The patient was discharged four weeks after surgery and was planning to restart sunitinib treatment. However, he experienced left upper abdominal pain shortly after discharge and returned to our hospital. A CT scan revealed retroperitoneal recurrence at the previous surgical site (Figure 3, left middle panel). Retrospectively, one of the recurrent tumors was visible on the CT scan performed two weeks after his last surgery (Figure 3, left panel), suggesting that the recurrent tumors had been overlooked intraoperatively. Non-steroidal anti-inflammatory drugs (NSAIDs) were administrated, and subsequently sunitinib was reintroduced at 50 mg/day to control the recurrent tumors. His severe pain disappeared soon after starting this treatment. A repeat CT scan three weeks after the reintroduction of sunitinib showed cystic changes in the recurrent tumors (Figure 3, right middle panel). Later, the dose of sunitinib was reduced to 25 mg/day because of severe general fatigue. One of the tumors subsequently started to regrow, probably due to an insufficient dose of sunitinib (Figure 3, right panel). The patient has been alive for six months after the surgery, and is receiving sunitinib and opioid.
Discussion
Post-operative recurrence or metastasis has been observed in 40-90% of patients with primary GISTs (18, 19). Although imatinib is regarded as the most effective treatment for patients with metastatic or unresectable GISTs, acquired c-KIT mutations have been reported to cause secondary resistance to imatinib (10-12). Sunitinib is known to inhibit the KIT receptor, as well as PDGFRs, vascular endothelial growth factor receptors, and the receptor encoded by the RET proto-oncogene, and has been used as second-line therapy for imatinib-resistant GIST (13, 20). However, the response rate to sunitinib treatment is low, particularly in patients with GIST harboring a primary c-KIT exon 11 mutation (partial response rate 5%). Furthermore, long-term administration of sunitinib is often difficult because of its adverse effects (13). Secondary mutations in the activation loop of c-KIT or PDGFRA have also been reported to cause resistance to sunitinib (21, 22). Surgical management following second-line treatment has, therefore, recently been discussed.

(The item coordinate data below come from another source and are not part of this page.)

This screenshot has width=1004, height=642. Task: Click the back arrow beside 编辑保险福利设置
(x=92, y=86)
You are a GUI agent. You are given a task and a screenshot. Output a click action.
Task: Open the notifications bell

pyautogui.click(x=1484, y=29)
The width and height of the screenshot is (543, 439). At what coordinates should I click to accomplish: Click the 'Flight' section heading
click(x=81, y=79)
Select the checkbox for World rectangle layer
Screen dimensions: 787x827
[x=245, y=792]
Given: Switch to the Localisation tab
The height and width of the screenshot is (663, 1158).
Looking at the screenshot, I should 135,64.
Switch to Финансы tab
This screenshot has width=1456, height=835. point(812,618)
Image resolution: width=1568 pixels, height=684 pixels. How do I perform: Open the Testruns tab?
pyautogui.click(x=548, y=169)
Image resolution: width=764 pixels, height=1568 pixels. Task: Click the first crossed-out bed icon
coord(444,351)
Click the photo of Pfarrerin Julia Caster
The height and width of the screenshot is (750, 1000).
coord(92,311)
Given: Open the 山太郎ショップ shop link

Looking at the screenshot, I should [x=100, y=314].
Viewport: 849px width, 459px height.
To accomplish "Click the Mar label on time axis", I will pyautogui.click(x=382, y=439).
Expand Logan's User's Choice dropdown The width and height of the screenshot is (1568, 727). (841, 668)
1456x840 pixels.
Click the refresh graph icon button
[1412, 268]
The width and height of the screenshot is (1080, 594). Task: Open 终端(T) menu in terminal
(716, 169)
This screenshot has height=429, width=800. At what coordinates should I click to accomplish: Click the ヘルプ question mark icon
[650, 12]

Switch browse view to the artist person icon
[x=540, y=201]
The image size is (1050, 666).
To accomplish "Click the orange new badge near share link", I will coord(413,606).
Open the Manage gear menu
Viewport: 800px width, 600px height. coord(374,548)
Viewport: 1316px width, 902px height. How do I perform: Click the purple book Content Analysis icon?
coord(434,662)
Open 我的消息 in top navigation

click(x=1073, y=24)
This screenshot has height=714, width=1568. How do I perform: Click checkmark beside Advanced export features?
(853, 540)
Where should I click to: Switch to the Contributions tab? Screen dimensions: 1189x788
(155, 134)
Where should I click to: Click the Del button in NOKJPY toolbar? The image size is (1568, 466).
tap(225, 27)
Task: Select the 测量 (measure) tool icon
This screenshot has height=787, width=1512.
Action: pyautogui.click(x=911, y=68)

We previously reported that metastatic liver foci had a higher Ki67 labeling index than primary gastric GISTs (17). Our report also described a case in which a small part of the primary gastric GIST harboring loss of heterozygosity of the c-KIT gene metastasized to the liver (17). These findings indicate that malignant clones with highly proliferative activity could arise or be selected in the process of metastasis or recurrence, and perhaps during treatment with imatinib or sunitinib. In the present case, the resected GISTs were highly malignant, with a high Ki67 labeling index of over 50%. As these recurrent foci had a secondary mutation in exon 13 of the c-KIT gene, sunitinib was expected to be effective (15). However, the tumors did not shrink after administration of sunitinib. A plausible explanation for the resistance to sunitinib is that the high proliferative activity might have overcome the antitumor effect of sunitinib at 37.5 mg/day. It seems that intraoperatively overlooked tumors relapsed rapidly during the temporary withdrawal of sunitinib. It is therefore necessary to consider the possibility of an exon 13 mutation with an aggressive phenotype when treating sunitinib-resistant GIST. In contrast, the effect of perioperative sunitinib withdrawal may be minimal in the case of a sunitinib-resistant GIST harboring a secondary mutation in exon 17, since such tumors are generally refractory to sunitinib (15).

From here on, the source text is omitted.